The internet is abuzz this morning with news that a previously undiscovered tribe has been found in the remote Javari Valley region of Brazil, on the Peruvian border. There are an estimated 70 “undiscovered” tribes left in the world, people who have not ever made contact with the civilized world — most of them from the Amazon rainforest of Western Brazil — and so the existence of even one more tribe is rare and exciting news. The last discovery of an uncontacted tribe came two years ago, when unknown Indians in Brazil came out of the trees to try to shoot down a government photographer’s plane with arrows.

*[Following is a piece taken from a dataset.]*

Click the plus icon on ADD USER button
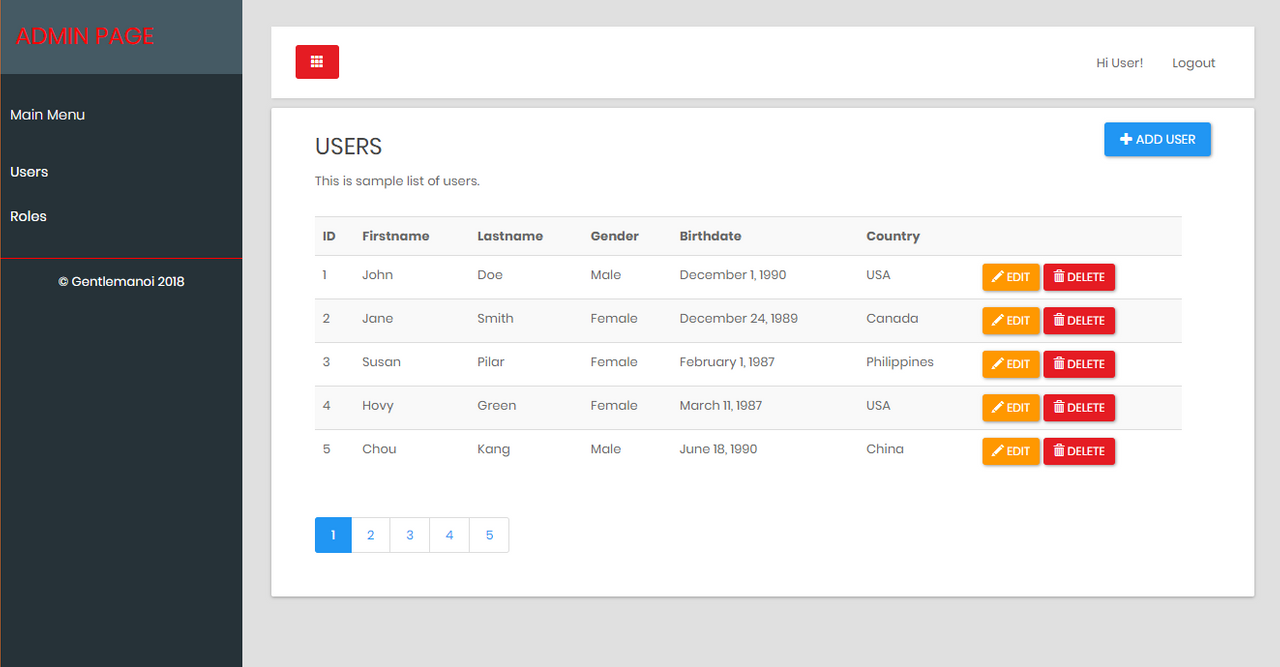Screen dimensions: 1280x667 tap(1126, 139)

Indiana Jones was for real.

Yesterday morning, I was video-chatting with a friend in Australia, where it was late at night. The other day, I ate plums that were grown in Chile. Lord knows which sea the fish I eat comes from, or what brown hand sews my shirts. As fond as we are of musing about our rapidly shrinking, ever more interconnected globe, it is important to remember that there are still people in the world who exist outside of both our economy and our knowledge. There are villages where no Coca-Cola t-shirts hang on laundry lines, no hunter runs the forest in Reeboks, where no white anthropologist plays with the children between notes in his orange book. These people are neither fighting with oil companies nor being taught how to grow sustainable shade-grown coffee by non-profit do-gooders. As far as we know, these uncontacted tribes have no idea that we, the rest of the world, exist. Civilizations have risen and fallen, monuments and cities have been built, been demolished, and regrown on the rubble; world wars have been fought and revolutions both violent and scientific, artistic, philosophical, and musical have shaken governments and their people; empires have stretched their tentacles into almost every crevice of the Earth. The Eighties happened. Beyonce recently dropped her hot new single. Man landed on the moon. But for a few villages in the Amazon, none of this is true. Their reality does not include us, or what we call “history.” Their world is still the fish at the end of the spear. It is the dragonfly and its god, the rainwater and the fruiting of the blue-flowered tree, and the one and only language.

We also know that we cannot contact these tribes, because of the risk of contagion. When the Matis people of Brazil made first contact with the government after years of avoiding them as an enemy, more than half the tribe died of pneumonia; a modern-world retelling of the story of thousands of European/Indian contacts throughout history. The recently-discovered tribe in the Vale do Javari will remain a mystery to us, and we to them; we may never learn their names or customs or language, nor gain their unique knowledge of their remote corner of the planet. In fact, because we will not attempt to contact them, nor the eight to two dozen other uncontacted species in the Javari, we’ll never be able to see their forest home nor the flora and fauna therein. This got me thinking: If we never make contact with the new tribe, what else will we never contact? Brazil is second only to Indonesia in number of endemic species, and the Amazon rainforest is one of the most biodiverse regions in the world. It seems logical that there would be at least a dozen species endemic only to that region. The Unknown People know what they are. Can we, sight unseen?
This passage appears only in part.